This page describes the steps to perform the NYUAD Core Bioinformatics hands-on workshop on Metagenomics data analysis and visulizing the results.
During this workshop, participants will learn about the concepts and steps involved in analyzing the metagenomic data obtained from short read high throughput sequencing.
Participants are expected to have some basic knowledge of metagenome/microbiome as well as some biological knowledge on the subject matter.
Although the material and the methods are designed to cater for the NYU Abu Dhabi High Performance Computing environment, it is possible to run this workshop on any other system provided that the neccessary software is installed, and the data is uploaded to that environment. It will also be neccessary to change the input and output directories/files to accomodate such an environment.

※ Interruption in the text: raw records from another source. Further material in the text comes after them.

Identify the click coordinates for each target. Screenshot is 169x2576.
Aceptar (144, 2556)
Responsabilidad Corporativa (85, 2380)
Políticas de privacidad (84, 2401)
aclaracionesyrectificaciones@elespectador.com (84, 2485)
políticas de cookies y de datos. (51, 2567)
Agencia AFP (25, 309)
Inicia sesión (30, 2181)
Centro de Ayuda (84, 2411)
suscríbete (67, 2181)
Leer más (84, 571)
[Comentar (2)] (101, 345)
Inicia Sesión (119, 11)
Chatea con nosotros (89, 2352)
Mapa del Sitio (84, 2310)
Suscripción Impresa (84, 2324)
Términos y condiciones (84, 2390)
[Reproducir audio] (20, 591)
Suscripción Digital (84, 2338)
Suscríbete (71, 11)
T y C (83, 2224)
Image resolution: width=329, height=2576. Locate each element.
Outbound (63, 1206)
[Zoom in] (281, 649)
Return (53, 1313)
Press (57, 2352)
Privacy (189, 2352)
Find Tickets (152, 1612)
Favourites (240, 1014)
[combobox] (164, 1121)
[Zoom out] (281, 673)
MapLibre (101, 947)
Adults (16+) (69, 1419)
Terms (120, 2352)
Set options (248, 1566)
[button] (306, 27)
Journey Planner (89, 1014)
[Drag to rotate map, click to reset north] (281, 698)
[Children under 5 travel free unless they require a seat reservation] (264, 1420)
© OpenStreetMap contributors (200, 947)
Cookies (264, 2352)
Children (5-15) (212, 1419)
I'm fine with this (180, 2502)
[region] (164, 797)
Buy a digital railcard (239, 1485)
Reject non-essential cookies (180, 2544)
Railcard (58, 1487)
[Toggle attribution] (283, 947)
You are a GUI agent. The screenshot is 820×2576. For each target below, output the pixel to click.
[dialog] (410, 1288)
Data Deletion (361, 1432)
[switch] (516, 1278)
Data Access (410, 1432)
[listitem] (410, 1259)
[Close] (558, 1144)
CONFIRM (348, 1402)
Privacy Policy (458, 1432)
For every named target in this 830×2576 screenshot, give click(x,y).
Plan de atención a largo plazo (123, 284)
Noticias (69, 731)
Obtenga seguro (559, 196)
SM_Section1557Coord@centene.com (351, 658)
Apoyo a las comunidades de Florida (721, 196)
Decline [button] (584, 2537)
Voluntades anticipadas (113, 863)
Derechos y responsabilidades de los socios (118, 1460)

We will start off with fastq sequencing files (Illumina paired end short reads), and throughout the course of the workshop, we will learn how to process and analyze the data so that we end up with abundance tables that can be further used for making graphs and visulizing results. Moving forward, we will use the publically available redsea data downloaded from Androsiuk et al. 2022 and can be found here. (https://www.ncbi.nlm.nih.gov/bioproject/PRJNA289734/).
To summarize, we will:
Start off with QC/QT of the reads
Reference based analysis Taxonomic annotation with Kraken2 and MetaPhlAn Functional annotation with HUMAnN Assembly based analysis Binning, bin refinement, bin taxonomly and functional profiling
- Open the "Terminal" app and type ssh [email protected]
- Enter your NYU password when prompted and hit enter
- Once logged in, navigate to your personal "SCRATCH" directory or the any other subdirecotry where you want to run this workshop
- Open the "Putty" app, and fill out the fields as follows Host name jubail.abudhabi.nyu.edu, Port=22, and then click on "Open".
- Enter your NetId, and your password when prompted.
- Once logged in, navigate to your personal "SCRATCH" directory or the any other subdirecotry where you want to run this workshop.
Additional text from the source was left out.